→ **Listed entries**:
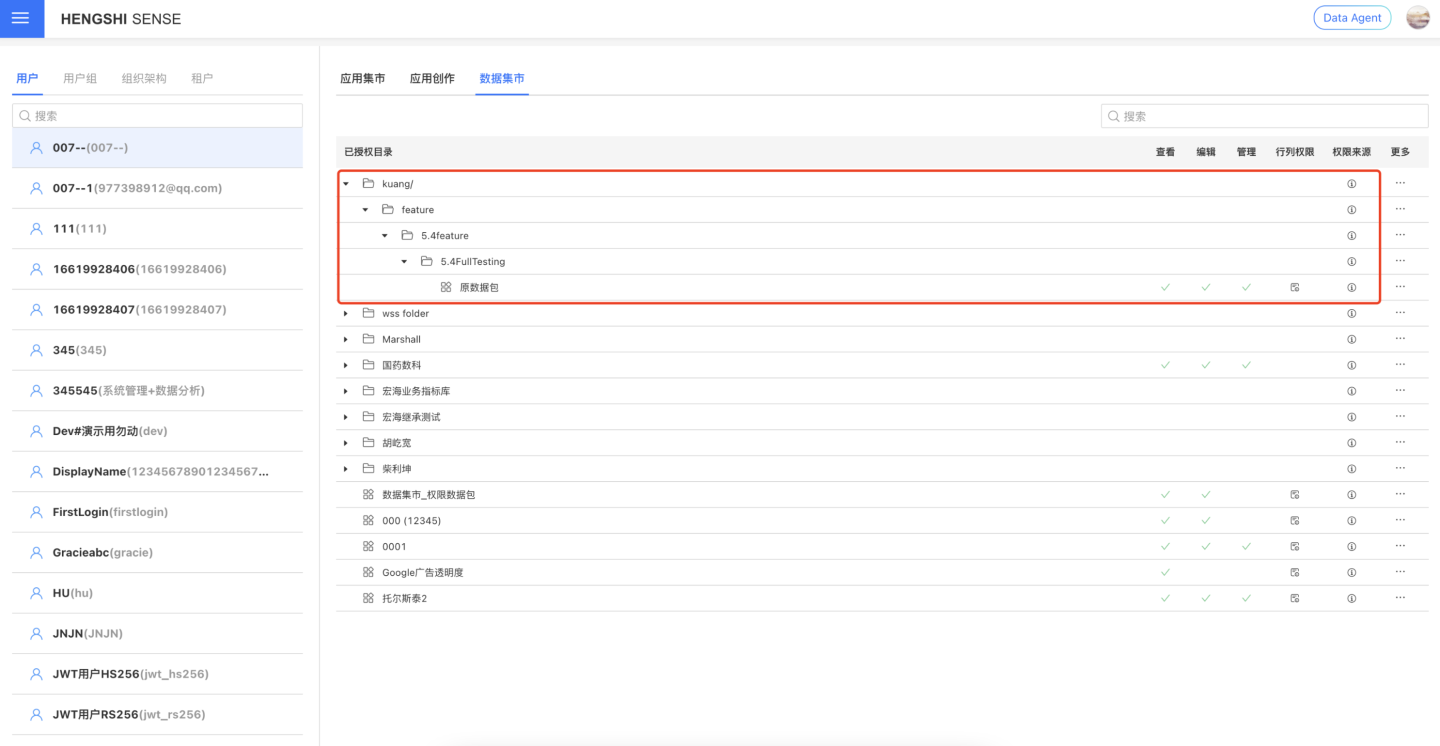This screenshot has height=746, width=1440.
Task: Click the user avatar in the top right
Action: pos(1417,18)
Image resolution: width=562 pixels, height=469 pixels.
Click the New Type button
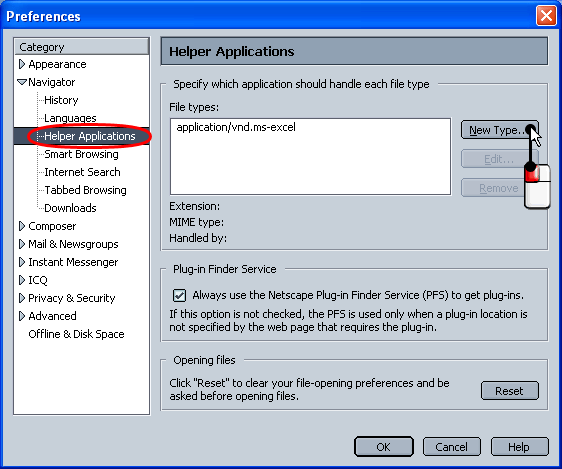pyautogui.click(x=500, y=130)
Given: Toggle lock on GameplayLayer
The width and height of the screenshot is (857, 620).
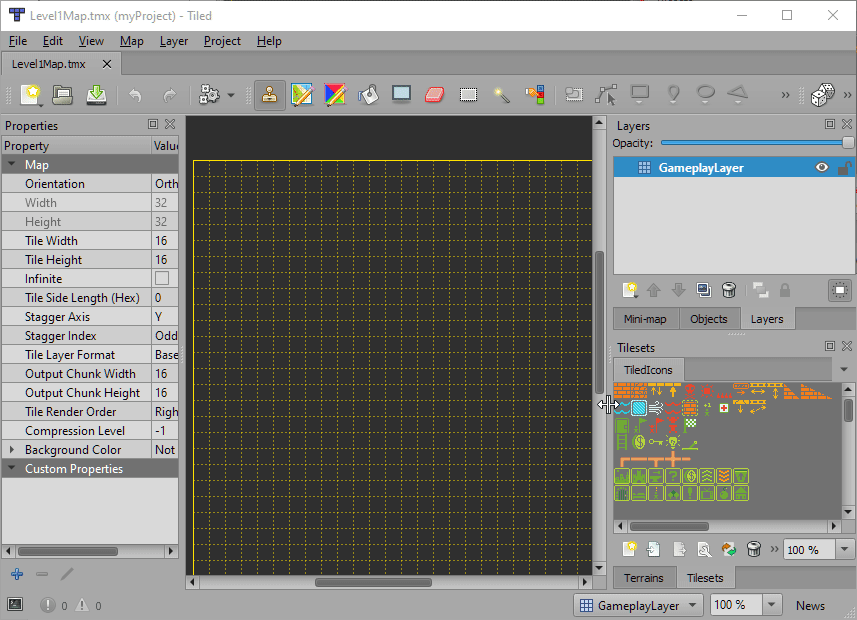Looking at the screenshot, I should point(844,168).
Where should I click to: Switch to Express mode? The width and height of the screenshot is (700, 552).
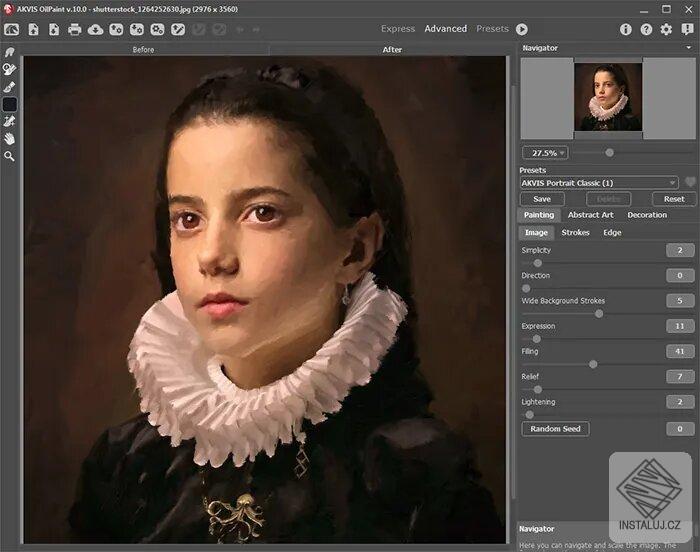click(397, 29)
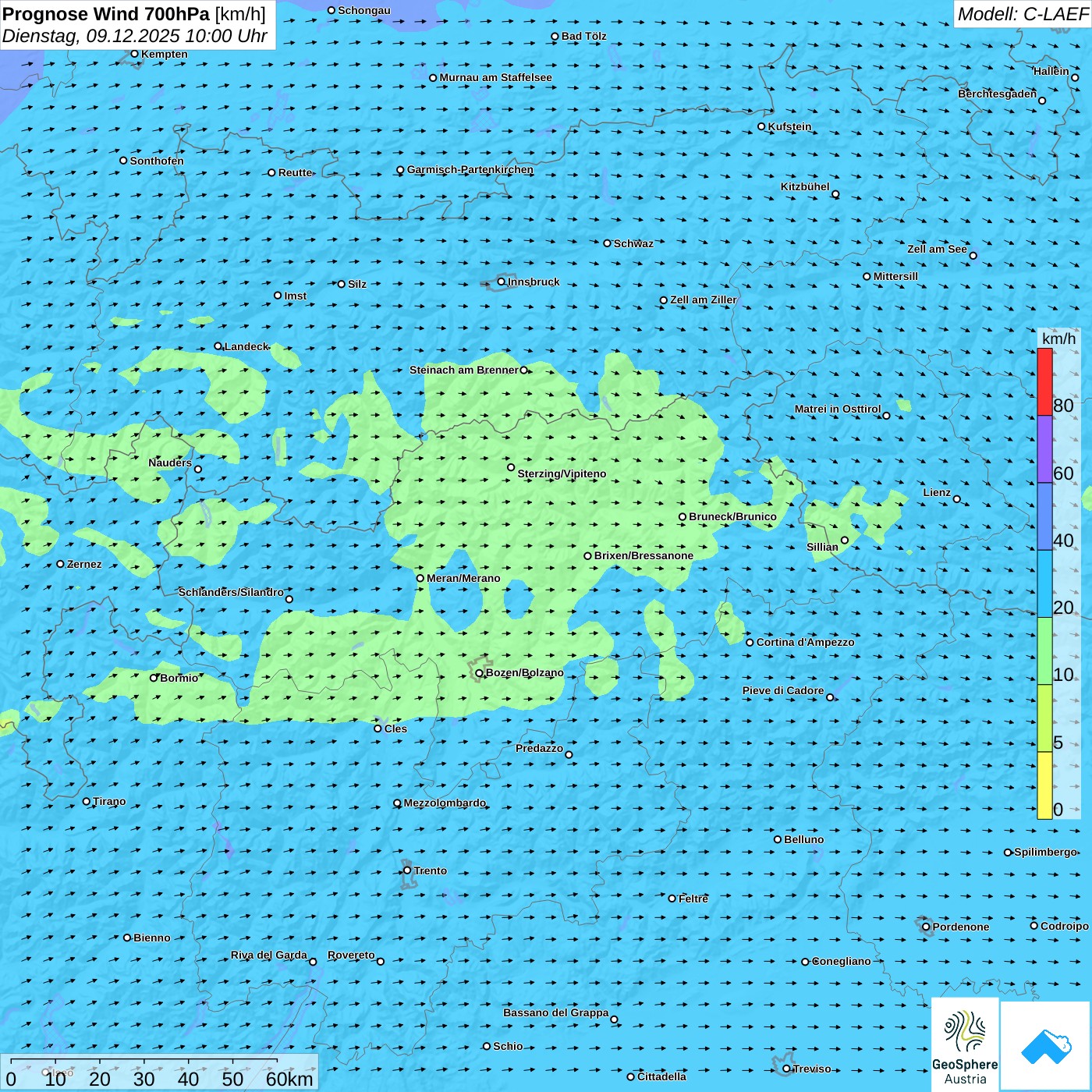Click the Modell: C-LAEF label
This screenshot has width=1092, height=1092.
coord(1022,14)
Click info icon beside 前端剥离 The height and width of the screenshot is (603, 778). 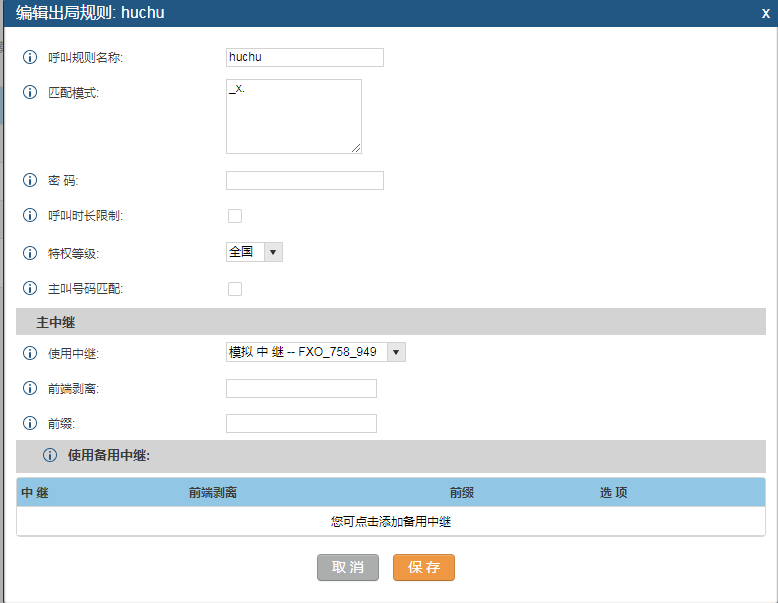[29, 388]
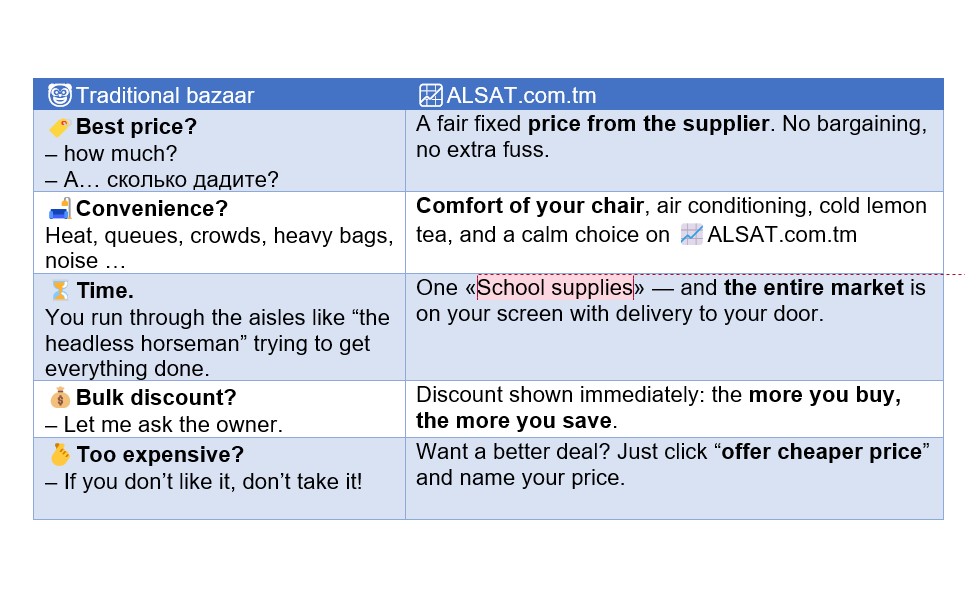Image resolution: width=980 pixels, height=603 pixels.
Task: Click the Bulk discount? heading
Action: tap(156, 398)
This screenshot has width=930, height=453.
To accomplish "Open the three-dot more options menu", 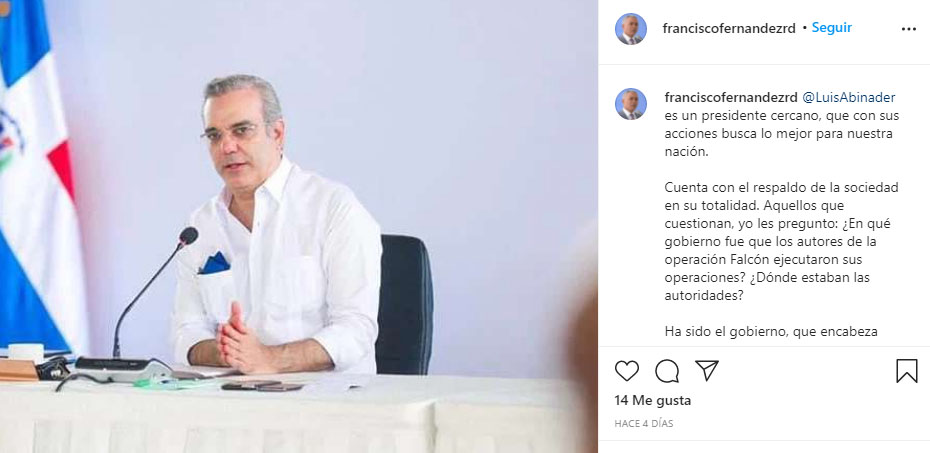I will click(x=908, y=29).
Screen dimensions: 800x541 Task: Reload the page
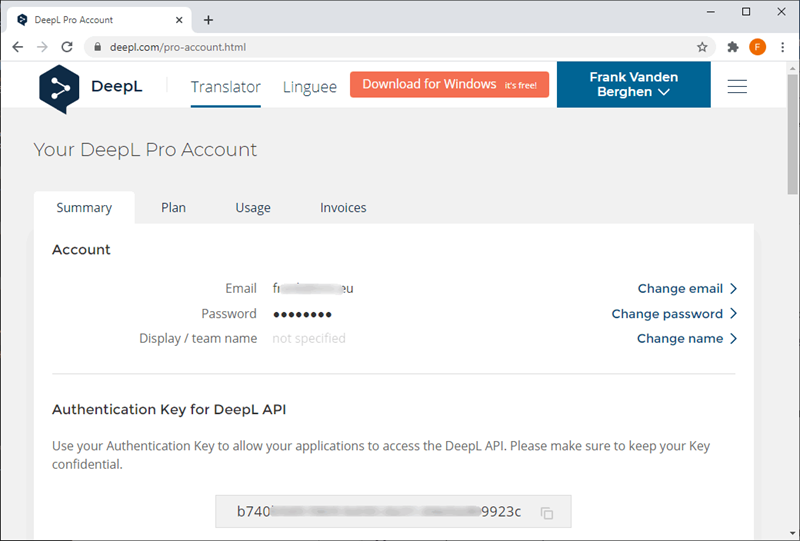[x=67, y=47]
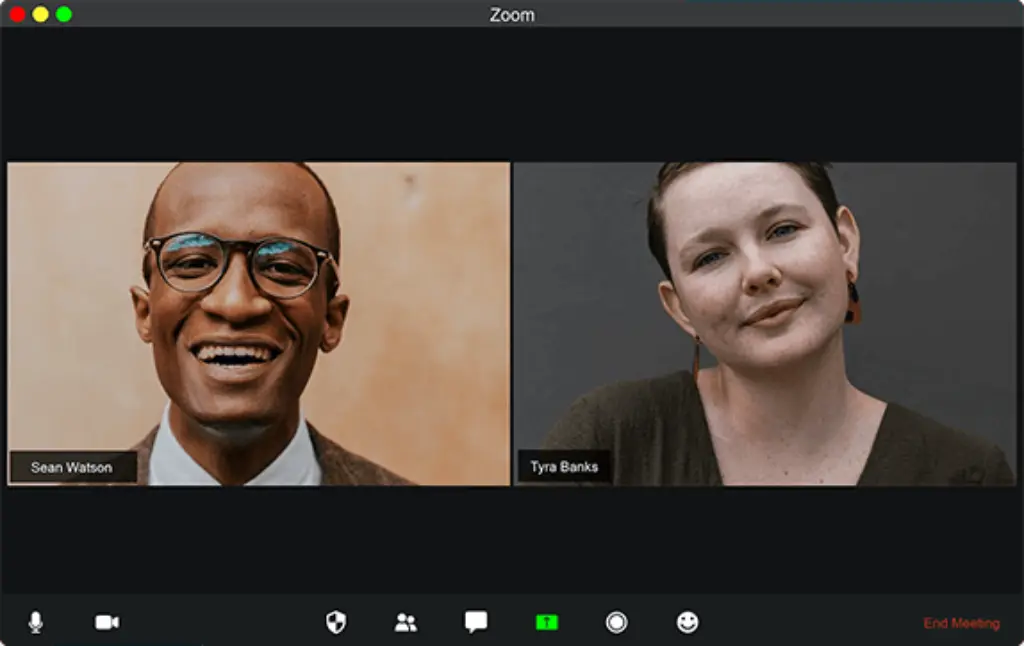Click the Tyra Banks name label

[564, 467]
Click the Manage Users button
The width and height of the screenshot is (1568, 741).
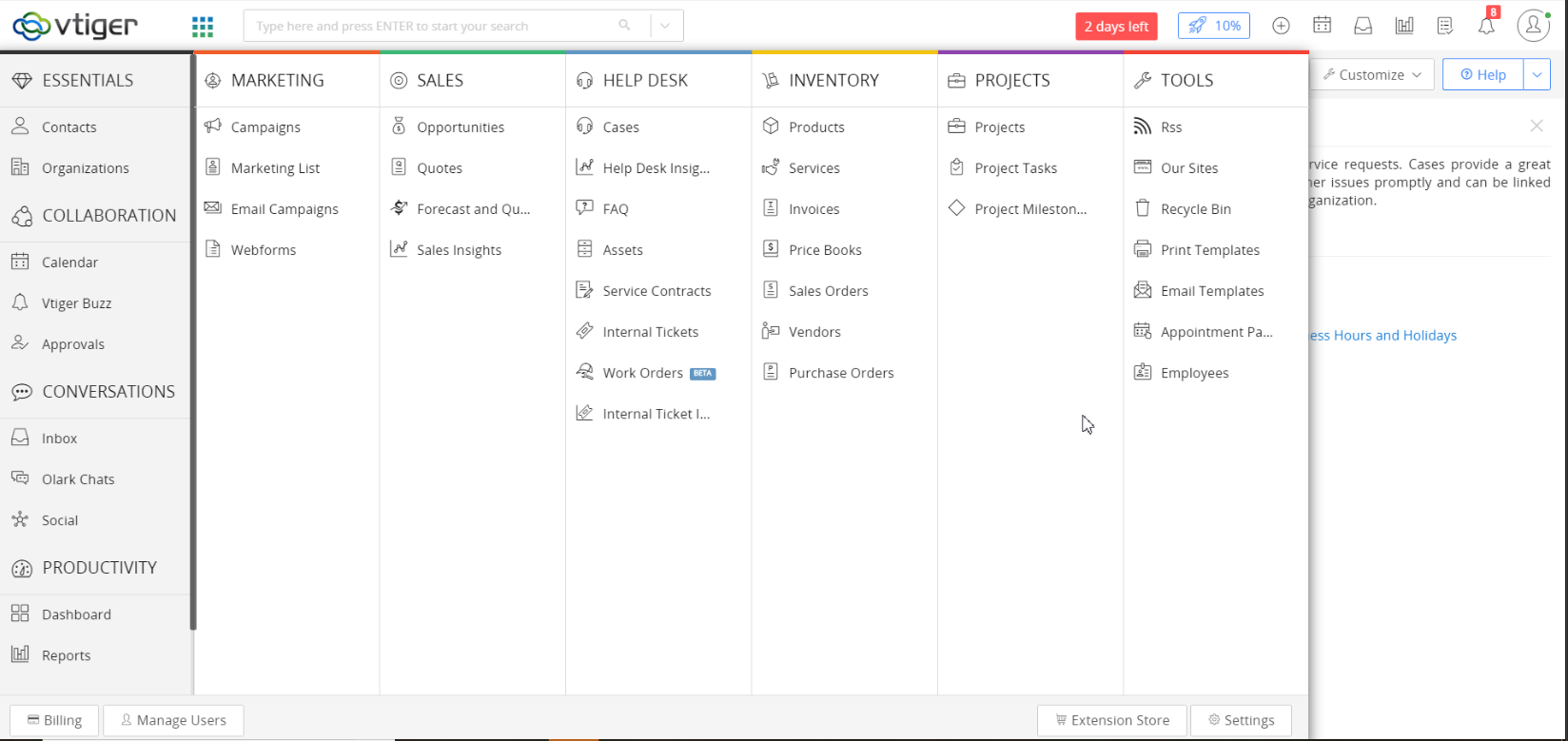pos(173,720)
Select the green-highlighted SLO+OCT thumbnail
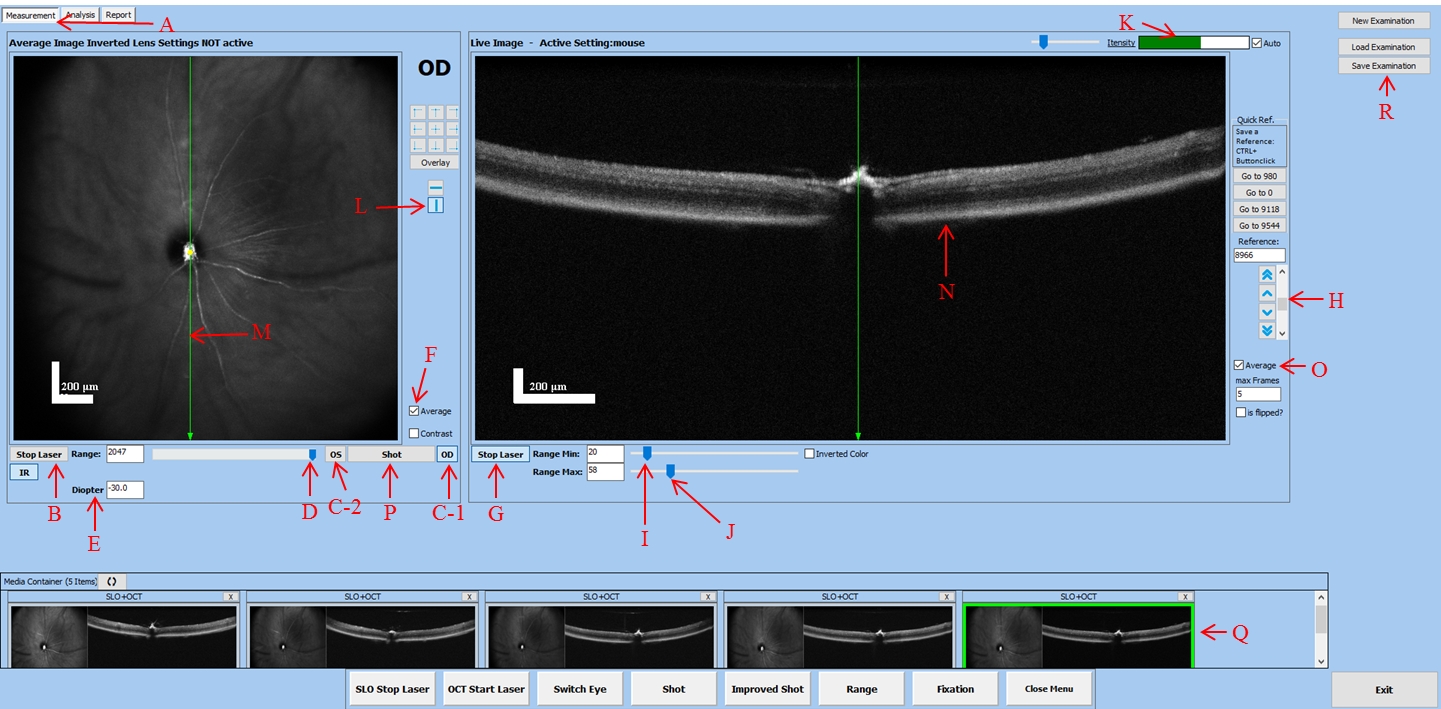This screenshot has width=1441, height=709. 1077,635
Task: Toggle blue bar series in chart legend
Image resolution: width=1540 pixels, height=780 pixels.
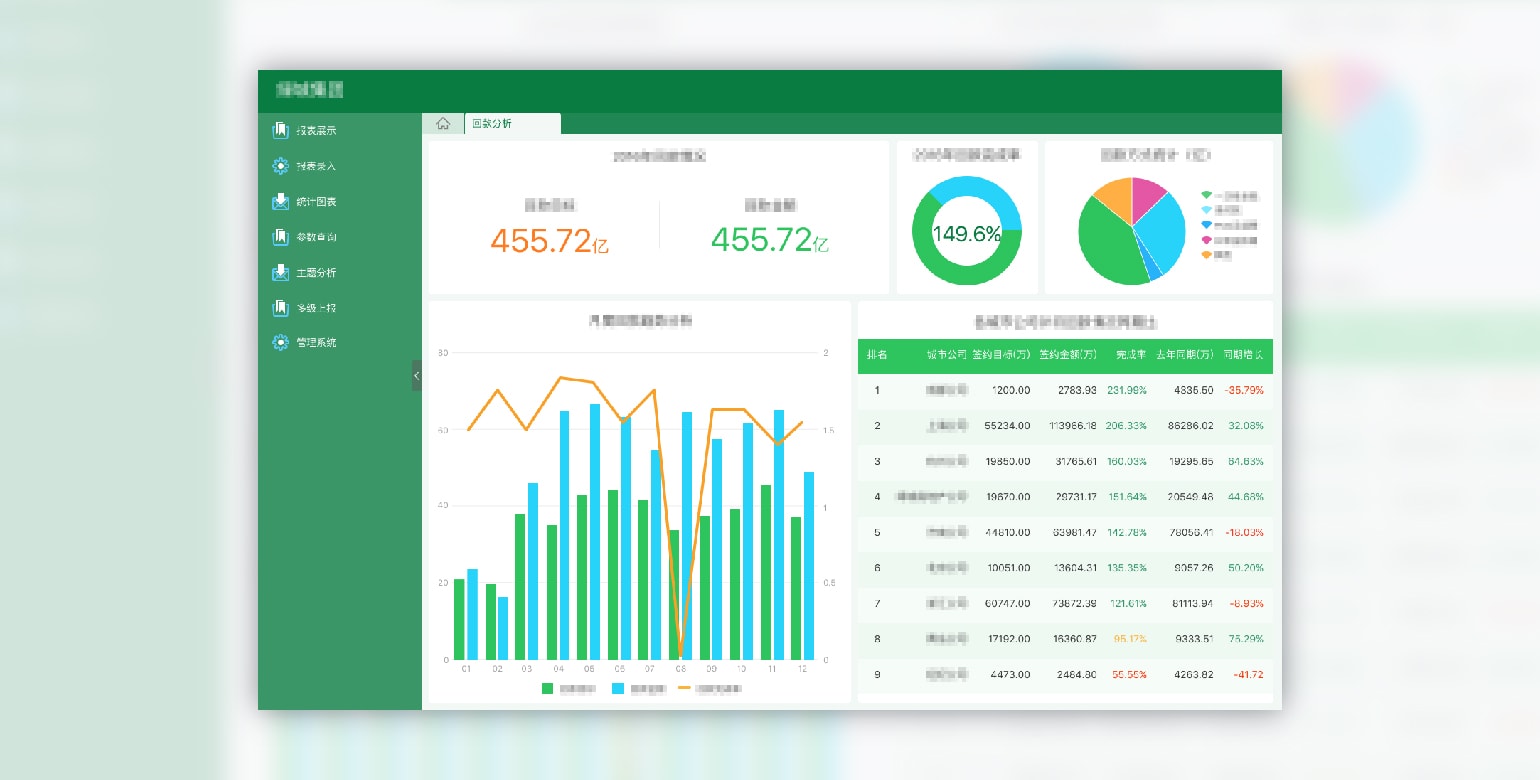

→ **What to work on**: Copy down every line of the material above that includes the string "Toggle".

→ **Result of the exercise**:
Given: Toggle lock on GameplayLayer
Task: Toggle blue bar series in chart legend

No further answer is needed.